> [Exercise aim]: In the passage on Newton's method of divisors, what may be found first so that divisors can be chosen between them?

> [Given passage]:
::::

Newton's Method of Divisors

459 To discover the integral roots of an equation.

Example

To ascertain if 5 be a root of 𝑥⁴−6𝑥³+86𝑥²−176𝑥+105=0 If 5 be a root it will divide 105. Add the quotient to the next coefficient. Result, −155. If 5 be a root it will divide −155. Add the quotient to the next coefficient; and so on. If the number tried be a root, the divisions will be effectible to the end, and the last quotient will be −1, or −𝑝₀, if 𝑝₀ be not unity.

460 In employing this method, limits of the roots may first be found, and divisors chosen between those limits. 461 Also, to lessen the number of trial divisors, take any integer 𝑚; then any divisor 𝑎 of the last term can be rejected if 𝑎−𝑚 does not divide 𝑓(𝑚).

::::

> [Raw data]:
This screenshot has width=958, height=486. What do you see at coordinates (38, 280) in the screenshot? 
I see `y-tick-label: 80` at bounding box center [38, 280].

::::

> [Result below]: Limits of the roots may be found first.